騒がしい環境での聞き取り能力の発達的標準値を確立

同志社大学と北陸先端科学技術大学院大学の研究グループが、年長児から小学6年生を対象とした大規模調査により、騒がしい環境で音声を聞き分ける「選択的聴取能力」の日本語環境における発達的標準値を初めて確立しました。

選択的聴取能力の標準化と意義

教室や体育館のように騒がしい場所で、教師や友人の声を聞き取る力は学校生活において不可欠です。しかし、この能力は純音による基礎的な聴覚機能とは異なり、16歳になっても成人レベルに達しない場合があるなど、発達過程には大きな個人差が存在します。近年、聞こえているのに聞き取りが困難な「聞き取り困難症(LiD)」や「聴覚情報処理障害(APD)」への関心が高まる中、現場で配慮を要する子どもを定量的に特定するための標準データが求められていました。

研究グループは、教育・保育現場での実用を見据え、714名のデータを基に選択的聴取能力のアセスメントツールを標準化しました。本標準値を用いることで、同学年の平均より著しく成績が低い子どもを早期に特定し、座席配置の工夫や音響環境の改善といった適切な教育的配慮へつなげることが可能になります。なお、本研究で用いた2種類の課題は、合わせて15分程度で実施可能です。

大規模調査で明らかになった発達プロセス

研究では、ターゲット音声と妨害音を同時に提示する「聴覚的図と地課題」と、左右の耳に異なる単語を提示する「競合語課題(両耳分離聴課題)」の2種類を用いて分析が行われました。主な結果は以下の通りです。

・学年が上がるにつれて両課題の正答率は向上し、個人差は収束していくことが確認されました。
・競合語課題において、年長から小学3年生の低学年では右耳の正答率が高い「右耳優位性」が見られましたが、小学4年生以降はその差が縮小しました。
・2つの課題間には中程度の正の相関があり、それぞれが異なる認知プロセスを測定していることが示唆されました。
・学年や提示耳ごとの平均正答率および標準偏差を算出し、パーセンタイル基準値として活用可能なデータを確立しました。

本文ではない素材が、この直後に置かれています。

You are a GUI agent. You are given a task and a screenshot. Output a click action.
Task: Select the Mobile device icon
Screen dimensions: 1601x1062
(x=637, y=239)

本研究の成果は、日本音響学会誌82巻7号(2026年7月1日刊行)に掲載されています。

まとめ

子どもが騒がしい環境で音声を聞き取る力について、日本語環境での発達的標準値が初めて確立されました。この標準データは、教育・保育現場における聴き取り困難な児童の早期発見と適切な支援の指針として活用が期待されます。